La industria metalúrgica de Argentina está atravesando uno de los momentos más críticos de su historia reciente. Elio del Re, presidente de ADIMRA, informa que en marzo se registró una caída interanual del 4,1%, sumando preocupaciones a un sector que ya venía deteriorándose. “Estamos hablando de caída tras caída”, enfatizó, recordando que el 2025 también había tenido resultados negativos.
Preocupante Uso de la Capacidad y Pérdida de Empleo
Uno de los datos más alarmantes es el uso de la capacidad instalada, que actualmente se sitúa en apenas un 41,6%. “Casi seis máquinas de cada diez están paradas en nuestro sector”, alertó Del Re. Esta parálisis incide directamente en el empleo, con la industria perdiendo alrededor de 21.000 puestos en los últimos dos años. “Estos son empleos difíciles de recuperar”, advirtió, señalando la importancia del capital humano especializado en metalurgia.
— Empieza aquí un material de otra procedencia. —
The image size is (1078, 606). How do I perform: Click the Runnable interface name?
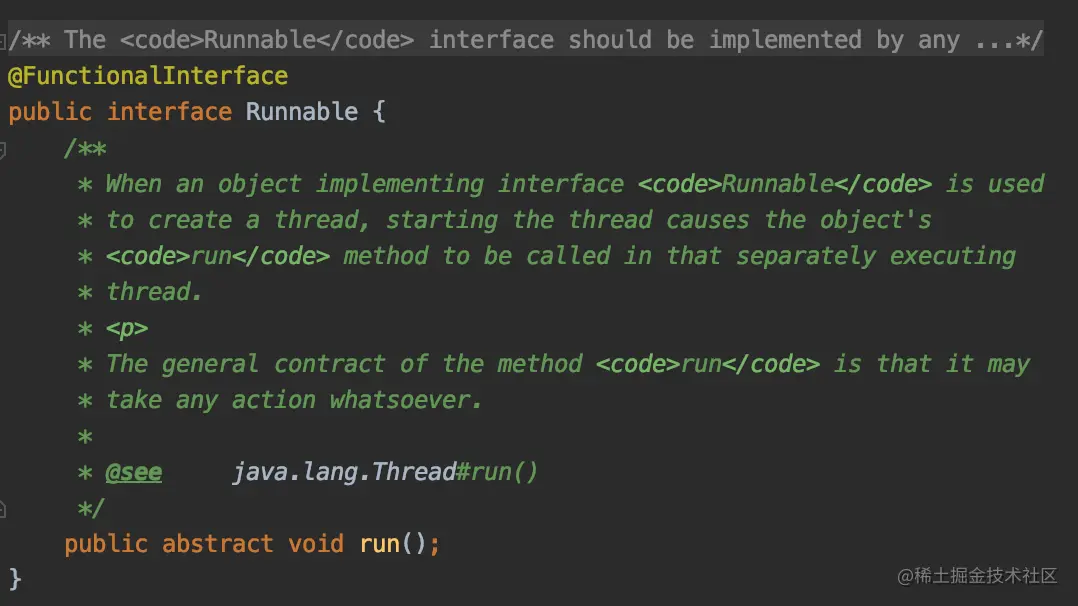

El dirigente enfatizó que las empresas están haciendo esfuerzos significativos para evitar despidos. “Despedir es considerado un fracaso”; por ello, se implementan estrategias como la suspensión de contratos y la reorganización de funciones para mantener a los trabajadores calificados, a quienes se ha invertido mucho tiempo y recursos en su formación.
Necesidad de Políticas Industriales y Desafíos por Importaciones
De cara al futuro, Del Re subraya la urgencia de adoptar políticas industriales eficaces. “Argentina carece de una política industrial efectiva”, declaró, pidiendo medidas concretas para revertir la tendencia negativa del sector. Un desafío crítico es la competencia desleal con productos importados, mayoritariamente provenientes de Asia. “No se trata solamente de empresas compitiendo; es una pyme argentina enfrentando la política industrial de un país completo”, remarcó.
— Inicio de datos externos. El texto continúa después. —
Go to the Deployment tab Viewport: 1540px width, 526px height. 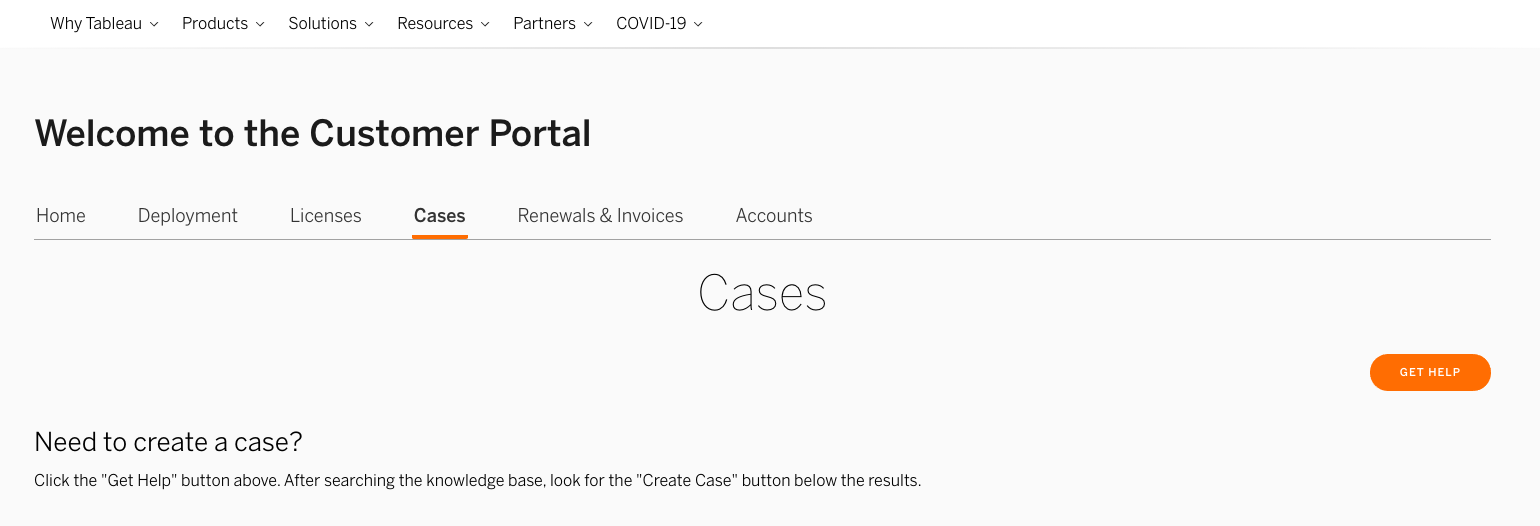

Del Re destacó que los productos extranjeros, debido a subsidios y escalas de producción, colocan a las pymes locales en una posición desventajosa. La necesidad de equilibrar el terreno de juego es imperativa para la supervivencia del sector.
El diagnóstico es claro: “Cuando de diez máquinas, seis están paradas, la situación es alarmante; eso no se puede ignorar”, concluyó.